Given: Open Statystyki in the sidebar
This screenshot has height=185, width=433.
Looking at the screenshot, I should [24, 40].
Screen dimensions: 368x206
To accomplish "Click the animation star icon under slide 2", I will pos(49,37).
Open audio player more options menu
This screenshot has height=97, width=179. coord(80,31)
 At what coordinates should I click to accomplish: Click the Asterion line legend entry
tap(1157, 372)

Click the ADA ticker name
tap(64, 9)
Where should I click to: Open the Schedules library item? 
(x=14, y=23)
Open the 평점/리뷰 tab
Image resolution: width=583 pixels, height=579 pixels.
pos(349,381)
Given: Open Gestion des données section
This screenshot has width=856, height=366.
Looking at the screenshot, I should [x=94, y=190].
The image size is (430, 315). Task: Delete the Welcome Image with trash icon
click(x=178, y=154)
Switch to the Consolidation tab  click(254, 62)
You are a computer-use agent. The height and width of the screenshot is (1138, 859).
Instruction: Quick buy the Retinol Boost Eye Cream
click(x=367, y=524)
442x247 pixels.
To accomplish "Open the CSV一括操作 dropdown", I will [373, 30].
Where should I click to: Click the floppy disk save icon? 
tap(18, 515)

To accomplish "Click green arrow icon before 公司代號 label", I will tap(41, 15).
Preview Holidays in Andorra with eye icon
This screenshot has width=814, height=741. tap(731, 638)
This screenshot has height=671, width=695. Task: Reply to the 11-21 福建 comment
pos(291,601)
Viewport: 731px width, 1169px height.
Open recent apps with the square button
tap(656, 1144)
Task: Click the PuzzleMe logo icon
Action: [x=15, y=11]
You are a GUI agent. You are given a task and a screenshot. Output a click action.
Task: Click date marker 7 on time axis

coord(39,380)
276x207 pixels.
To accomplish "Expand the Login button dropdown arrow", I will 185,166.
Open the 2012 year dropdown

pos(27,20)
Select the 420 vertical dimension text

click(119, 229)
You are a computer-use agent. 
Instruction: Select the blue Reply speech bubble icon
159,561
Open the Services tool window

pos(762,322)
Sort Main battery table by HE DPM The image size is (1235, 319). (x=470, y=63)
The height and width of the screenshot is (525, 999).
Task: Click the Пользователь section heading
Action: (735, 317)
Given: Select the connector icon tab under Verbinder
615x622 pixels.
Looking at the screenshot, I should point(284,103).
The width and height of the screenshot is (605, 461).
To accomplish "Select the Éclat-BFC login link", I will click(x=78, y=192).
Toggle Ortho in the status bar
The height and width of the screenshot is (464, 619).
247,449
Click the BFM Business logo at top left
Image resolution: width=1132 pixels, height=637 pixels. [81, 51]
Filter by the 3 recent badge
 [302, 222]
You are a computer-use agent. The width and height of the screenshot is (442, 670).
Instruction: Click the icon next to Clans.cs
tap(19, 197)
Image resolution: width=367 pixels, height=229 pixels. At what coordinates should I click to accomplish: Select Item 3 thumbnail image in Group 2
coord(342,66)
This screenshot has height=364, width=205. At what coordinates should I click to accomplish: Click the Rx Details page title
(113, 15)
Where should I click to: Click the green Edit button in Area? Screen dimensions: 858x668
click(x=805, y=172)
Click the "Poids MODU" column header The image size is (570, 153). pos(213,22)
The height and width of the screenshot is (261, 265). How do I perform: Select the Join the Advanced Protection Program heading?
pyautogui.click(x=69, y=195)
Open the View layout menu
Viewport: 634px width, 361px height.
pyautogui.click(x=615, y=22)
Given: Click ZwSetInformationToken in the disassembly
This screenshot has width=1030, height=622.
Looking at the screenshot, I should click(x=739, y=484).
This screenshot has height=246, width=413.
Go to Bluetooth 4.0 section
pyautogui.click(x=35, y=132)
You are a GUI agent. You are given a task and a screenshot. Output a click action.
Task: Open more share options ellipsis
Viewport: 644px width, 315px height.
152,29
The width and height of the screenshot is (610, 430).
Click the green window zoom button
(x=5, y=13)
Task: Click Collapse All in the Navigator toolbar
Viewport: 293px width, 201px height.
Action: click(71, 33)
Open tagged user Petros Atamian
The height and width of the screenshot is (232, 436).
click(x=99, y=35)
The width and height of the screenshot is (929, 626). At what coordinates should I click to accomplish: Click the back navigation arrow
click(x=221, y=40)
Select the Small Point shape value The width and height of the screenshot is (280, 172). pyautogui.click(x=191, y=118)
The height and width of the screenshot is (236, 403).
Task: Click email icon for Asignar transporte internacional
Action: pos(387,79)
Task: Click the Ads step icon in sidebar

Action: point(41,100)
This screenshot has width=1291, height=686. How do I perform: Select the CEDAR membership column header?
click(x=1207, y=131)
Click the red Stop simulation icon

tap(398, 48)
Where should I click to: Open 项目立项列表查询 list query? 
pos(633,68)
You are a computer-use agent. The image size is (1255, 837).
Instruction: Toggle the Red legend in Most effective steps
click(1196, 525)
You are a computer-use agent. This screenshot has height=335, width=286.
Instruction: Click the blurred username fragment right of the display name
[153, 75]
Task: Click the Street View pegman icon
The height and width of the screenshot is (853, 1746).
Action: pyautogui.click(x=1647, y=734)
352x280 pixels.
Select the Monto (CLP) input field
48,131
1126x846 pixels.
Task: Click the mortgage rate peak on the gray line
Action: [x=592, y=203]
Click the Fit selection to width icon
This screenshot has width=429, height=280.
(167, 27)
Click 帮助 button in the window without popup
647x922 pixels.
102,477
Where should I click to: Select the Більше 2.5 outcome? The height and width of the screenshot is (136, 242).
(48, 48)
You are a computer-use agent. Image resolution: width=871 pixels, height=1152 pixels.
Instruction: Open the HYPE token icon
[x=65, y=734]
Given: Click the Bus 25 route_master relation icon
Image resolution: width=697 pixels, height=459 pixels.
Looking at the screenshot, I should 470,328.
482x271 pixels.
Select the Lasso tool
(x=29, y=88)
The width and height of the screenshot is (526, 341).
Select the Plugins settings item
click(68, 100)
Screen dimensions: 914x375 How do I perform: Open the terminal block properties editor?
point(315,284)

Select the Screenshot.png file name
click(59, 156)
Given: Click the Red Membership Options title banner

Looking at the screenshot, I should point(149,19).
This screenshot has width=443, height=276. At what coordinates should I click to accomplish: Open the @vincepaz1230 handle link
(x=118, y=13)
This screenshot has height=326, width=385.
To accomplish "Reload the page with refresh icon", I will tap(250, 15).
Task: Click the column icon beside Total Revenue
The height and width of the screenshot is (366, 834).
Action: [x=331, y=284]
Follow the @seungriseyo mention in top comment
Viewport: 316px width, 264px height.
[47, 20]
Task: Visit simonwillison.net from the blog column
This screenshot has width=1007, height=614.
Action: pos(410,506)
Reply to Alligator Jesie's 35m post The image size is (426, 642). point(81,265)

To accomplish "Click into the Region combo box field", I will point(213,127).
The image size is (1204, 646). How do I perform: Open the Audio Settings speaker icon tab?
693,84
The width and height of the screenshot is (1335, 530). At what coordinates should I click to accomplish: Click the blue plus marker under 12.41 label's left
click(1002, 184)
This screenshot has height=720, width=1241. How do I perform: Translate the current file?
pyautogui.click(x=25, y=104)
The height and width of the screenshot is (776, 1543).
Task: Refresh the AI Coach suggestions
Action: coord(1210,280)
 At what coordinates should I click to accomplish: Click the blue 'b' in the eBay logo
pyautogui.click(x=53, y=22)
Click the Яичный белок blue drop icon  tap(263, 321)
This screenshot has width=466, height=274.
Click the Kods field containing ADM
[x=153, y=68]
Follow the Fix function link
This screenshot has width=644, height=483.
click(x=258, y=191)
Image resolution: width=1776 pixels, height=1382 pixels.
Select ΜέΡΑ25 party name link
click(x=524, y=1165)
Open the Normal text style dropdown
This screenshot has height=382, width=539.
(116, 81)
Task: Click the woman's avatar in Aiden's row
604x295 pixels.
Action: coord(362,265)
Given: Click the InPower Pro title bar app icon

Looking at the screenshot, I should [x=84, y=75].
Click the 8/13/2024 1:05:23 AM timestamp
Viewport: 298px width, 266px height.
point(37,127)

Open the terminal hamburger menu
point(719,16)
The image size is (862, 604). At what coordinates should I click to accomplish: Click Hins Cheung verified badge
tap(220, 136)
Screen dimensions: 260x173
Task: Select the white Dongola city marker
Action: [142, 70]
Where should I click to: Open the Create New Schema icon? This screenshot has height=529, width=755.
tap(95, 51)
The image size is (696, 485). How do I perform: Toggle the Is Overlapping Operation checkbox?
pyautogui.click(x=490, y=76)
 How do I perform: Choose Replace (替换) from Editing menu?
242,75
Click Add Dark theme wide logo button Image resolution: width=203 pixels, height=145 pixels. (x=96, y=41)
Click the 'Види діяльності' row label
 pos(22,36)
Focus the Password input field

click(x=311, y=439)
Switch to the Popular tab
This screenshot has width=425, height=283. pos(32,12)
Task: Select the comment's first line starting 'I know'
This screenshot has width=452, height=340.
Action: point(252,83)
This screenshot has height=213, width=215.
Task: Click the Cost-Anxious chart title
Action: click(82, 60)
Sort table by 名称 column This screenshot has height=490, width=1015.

---*---

Exercise goal
Transcribe the records above exactly, beginning at the line that contains "276x207 pixels." and ending with the line that contains "(570, 153). pos(213,22)", both included, and nothing else.

Completed task
276x207 pixels.
To accomplish "Expand the Login button dropdown arrow", I will 185,166.
Open the 2012 year dropdown

pos(27,20)
Select the 420 vertical dimension text

click(119, 229)
You are a computer-use agent. 
Instruction: Select the blue Reply speech bubble icon
159,561
Open the Services tool window

pos(762,322)
Sort Main battery table by HE DPM The image size is (1235, 319). (x=470, y=63)
The height and width of the screenshot is (525, 999).
Task: Click the Пользователь section heading
Action: (735, 317)
Given: Select the connector icon tab under Verbinder
615x622 pixels.
Looking at the screenshot, I should point(284,103).
The width and height of the screenshot is (605, 461).
To accomplish "Select the Éclat-BFC login link", I will click(x=78, y=192).
Toggle Ortho in the status bar
The height and width of the screenshot is (464, 619).
247,449
Click the BFM Business logo at top left
Image resolution: width=1132 pixels, height=637 pixels. [81, 51]
Filter by the 3 recent badge
 [302, 222]
You are a computer-use agent. The width and height of the screenshot is (442, 670).
Instruction: Click the icon next to Clans.cs
tap(19, 197)
Image resolution: width=367 pixels, height=229 pixels. At what coordinates should I click to accomplish: Select Item 3 thumbnail image in Group 2
coord(342,66)
This screenshot has height=364, width=205. At what coordinates should I click to accomplish: Click the Rx Details page title
(113, 15)
Where should I click to: Click the green Edit button in Area? Screen dimensions: 858x668
click(x=805, y=172)
Click the "Poids MODU" column header The image size is (570, 153). pos(213,22)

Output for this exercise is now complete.